Another unusual concept incorporated into the XL2 is its software, which Canon plans to open up for developers to modify and enhance. Canon is going to make available a software developer’s kit (SDK), allowing third parties to write specific software programs that control functions like zoom, focus, record, and have total control over the image, that can be controlled from a PC as the video is being recorded to tape. This could create a cottage industry for camera control via an external computer, according to Canon.
As part of the demonstration, Canon shot a variety of video scenes with the XL2, including a musical documentary setting, a sitcom, a night sequence of a convertible full of attractive ladies cruising through Times Square, aerial footage, a wedding scenario, and others, all shot in a variety of frame rates and all captured in the higher-resolution 962 x 480, 16:9 format. The Canon spokesman said all the segments were produced without any post-production color correction. Using the extensive image controls incorporated into the new camcorder, each scene had its own subtlety, with all looking as good as I’ve ever seen MiniDV footage. The 24p sequences, while looking somewhat filmic with their slower frame rate, didn’t quite look like film to these eyes, though. Even so, the quality was remarkable for an SD camcorder.

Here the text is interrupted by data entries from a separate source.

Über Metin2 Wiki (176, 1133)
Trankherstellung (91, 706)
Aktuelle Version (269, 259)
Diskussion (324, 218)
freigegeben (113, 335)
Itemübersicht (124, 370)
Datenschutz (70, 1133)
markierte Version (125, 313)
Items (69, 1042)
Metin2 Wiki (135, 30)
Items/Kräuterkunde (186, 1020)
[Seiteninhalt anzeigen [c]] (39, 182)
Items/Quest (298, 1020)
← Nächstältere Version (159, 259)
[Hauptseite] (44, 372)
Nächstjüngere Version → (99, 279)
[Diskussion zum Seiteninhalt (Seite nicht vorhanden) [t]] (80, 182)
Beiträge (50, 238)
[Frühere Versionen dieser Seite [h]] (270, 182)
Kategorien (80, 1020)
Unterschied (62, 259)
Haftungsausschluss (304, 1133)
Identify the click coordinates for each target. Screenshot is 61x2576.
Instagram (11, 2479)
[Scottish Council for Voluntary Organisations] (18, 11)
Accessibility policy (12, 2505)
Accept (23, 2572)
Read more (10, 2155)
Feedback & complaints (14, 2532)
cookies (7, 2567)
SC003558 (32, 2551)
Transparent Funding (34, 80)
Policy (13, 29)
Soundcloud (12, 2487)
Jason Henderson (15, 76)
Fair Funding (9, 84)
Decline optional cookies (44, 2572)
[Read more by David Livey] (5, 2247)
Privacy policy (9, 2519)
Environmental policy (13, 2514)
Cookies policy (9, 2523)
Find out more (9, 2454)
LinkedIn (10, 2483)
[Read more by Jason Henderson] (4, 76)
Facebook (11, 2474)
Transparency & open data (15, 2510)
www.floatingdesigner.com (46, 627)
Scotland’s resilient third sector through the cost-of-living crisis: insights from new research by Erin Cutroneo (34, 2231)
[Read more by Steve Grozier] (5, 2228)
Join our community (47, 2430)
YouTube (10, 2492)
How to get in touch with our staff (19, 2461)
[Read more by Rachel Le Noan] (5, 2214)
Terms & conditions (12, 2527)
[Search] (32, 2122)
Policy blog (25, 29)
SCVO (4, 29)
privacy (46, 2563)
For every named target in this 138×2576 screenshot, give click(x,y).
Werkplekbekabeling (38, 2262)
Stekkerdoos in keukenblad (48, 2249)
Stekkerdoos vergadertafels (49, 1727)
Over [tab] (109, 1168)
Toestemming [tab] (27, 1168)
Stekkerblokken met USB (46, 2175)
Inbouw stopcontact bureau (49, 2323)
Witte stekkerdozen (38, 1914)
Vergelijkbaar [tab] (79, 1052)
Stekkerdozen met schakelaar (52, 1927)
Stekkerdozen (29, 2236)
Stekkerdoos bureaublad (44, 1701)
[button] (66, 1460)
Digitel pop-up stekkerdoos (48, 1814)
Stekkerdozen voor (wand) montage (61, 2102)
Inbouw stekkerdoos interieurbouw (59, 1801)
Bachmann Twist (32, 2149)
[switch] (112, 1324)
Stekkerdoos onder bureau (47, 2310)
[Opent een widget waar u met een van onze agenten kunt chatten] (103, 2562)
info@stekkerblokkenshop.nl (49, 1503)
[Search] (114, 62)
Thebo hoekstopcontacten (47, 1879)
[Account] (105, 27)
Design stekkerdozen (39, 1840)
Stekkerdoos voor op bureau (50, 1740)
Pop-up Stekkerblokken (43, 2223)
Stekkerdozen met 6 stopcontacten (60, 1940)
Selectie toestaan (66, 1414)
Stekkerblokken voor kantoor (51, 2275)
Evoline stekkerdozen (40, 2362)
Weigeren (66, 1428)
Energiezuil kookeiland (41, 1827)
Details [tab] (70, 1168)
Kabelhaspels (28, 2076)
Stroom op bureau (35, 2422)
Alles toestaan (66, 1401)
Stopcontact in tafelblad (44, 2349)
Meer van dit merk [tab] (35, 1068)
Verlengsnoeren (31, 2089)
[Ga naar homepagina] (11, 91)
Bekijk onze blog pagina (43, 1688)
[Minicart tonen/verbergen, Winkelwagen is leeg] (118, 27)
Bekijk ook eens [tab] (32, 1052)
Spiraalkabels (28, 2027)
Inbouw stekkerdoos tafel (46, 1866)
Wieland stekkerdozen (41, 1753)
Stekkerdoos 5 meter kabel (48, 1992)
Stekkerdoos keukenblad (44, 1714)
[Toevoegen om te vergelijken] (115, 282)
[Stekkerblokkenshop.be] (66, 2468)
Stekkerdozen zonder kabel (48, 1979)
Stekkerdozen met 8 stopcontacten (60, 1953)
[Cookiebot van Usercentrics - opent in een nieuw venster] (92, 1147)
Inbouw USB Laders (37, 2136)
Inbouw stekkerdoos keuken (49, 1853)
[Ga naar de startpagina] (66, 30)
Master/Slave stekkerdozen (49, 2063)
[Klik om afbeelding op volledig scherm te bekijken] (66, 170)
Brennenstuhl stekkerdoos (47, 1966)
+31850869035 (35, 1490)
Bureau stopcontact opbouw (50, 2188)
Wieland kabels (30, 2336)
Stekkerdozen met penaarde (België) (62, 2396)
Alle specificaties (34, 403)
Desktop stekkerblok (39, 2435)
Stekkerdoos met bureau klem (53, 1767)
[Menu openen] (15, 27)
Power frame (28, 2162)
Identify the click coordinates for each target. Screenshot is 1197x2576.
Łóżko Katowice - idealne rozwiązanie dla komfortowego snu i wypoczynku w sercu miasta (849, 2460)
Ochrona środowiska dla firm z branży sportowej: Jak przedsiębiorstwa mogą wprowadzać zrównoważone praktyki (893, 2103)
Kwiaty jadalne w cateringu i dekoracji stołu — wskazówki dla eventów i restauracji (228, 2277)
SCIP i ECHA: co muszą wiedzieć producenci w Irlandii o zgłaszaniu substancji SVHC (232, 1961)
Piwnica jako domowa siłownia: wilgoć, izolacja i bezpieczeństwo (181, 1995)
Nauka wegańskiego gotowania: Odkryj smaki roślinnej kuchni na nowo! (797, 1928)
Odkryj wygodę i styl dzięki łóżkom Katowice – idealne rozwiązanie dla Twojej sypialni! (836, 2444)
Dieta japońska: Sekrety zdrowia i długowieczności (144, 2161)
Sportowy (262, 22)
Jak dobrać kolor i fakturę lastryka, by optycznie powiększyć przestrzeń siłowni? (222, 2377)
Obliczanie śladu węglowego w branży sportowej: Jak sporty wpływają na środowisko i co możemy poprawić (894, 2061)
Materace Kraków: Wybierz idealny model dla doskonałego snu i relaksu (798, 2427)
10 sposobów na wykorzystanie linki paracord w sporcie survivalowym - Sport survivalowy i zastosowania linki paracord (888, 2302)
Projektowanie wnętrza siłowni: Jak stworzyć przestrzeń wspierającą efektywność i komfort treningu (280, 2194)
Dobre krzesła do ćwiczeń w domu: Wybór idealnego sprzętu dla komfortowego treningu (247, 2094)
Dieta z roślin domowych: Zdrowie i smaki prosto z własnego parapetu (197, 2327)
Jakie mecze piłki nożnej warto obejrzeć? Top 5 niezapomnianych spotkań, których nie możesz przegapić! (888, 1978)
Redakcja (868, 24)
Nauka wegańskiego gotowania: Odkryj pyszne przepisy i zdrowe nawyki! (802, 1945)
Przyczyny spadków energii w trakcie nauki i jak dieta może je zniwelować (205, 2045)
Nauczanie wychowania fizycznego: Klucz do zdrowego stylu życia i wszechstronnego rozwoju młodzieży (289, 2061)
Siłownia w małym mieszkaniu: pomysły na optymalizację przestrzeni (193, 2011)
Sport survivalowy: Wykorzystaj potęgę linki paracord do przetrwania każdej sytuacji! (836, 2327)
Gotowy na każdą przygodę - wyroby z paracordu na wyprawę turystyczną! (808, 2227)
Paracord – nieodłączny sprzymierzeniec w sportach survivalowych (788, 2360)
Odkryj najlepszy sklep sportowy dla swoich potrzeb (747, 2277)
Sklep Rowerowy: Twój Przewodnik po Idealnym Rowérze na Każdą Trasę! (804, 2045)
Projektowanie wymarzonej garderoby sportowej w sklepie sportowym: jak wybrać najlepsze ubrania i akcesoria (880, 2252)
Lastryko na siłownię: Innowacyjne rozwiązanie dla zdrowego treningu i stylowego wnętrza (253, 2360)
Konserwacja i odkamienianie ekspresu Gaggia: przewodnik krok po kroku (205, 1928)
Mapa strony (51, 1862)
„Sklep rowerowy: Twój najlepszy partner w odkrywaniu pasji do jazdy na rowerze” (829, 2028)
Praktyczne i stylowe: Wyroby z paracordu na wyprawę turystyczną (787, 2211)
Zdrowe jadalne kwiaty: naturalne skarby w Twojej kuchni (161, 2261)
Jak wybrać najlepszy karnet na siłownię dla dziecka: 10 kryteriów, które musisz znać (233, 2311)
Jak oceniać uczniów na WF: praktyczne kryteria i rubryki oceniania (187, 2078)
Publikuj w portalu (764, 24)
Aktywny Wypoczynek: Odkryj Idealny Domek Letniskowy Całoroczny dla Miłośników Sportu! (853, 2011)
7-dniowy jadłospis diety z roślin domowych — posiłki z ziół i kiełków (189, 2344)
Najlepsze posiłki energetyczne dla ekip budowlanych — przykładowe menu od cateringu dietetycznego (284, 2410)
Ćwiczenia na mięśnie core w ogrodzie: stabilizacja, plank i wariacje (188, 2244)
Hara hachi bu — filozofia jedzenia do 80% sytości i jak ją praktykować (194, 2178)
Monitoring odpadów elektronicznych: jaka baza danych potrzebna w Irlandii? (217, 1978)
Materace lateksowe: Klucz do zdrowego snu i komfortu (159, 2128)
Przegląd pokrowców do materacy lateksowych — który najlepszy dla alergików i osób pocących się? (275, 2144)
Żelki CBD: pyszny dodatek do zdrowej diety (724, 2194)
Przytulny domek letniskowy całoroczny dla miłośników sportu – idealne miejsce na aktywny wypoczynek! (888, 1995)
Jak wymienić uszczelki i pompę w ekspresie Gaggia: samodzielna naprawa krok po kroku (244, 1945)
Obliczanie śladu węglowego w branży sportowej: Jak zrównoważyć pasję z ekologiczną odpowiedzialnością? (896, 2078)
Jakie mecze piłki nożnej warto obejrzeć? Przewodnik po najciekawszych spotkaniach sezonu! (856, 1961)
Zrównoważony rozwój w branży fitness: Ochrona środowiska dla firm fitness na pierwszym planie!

Perhaps it was because of the high-rez Sony wide-screen monitors Canon chose for the demo, but all the footage was nearly-HD quality. Certainly if Canon showed the audience the same video side-by-side with HD, shot with the same high level of expertise, the difference between the two would be readily apparent. But to the trained eye without benefit of direct comparison with anything else, the quality and customizability of the new Canon XL2 was exquisite.
If you’ll allow me in inject my subjective opinion at this point: I’m just wondering if all this control is really necessary. I mean, isn’t it better to do all this color correcting and adjustment of blacks and such in post, especially given all the sophisticated color correction tools included with almost every editing package on the market? And what if you have some late-night creative inspiration while shooting that ends up looking silly once you get back to the real world, the edit suite? You’ll be stuck trying to undo all those magnificent shadings and color effects with your post-production color correction gear, if it’s even possible. That said, we’ll check this one out and give you the full low-down as soon as we get our review unit from Canon.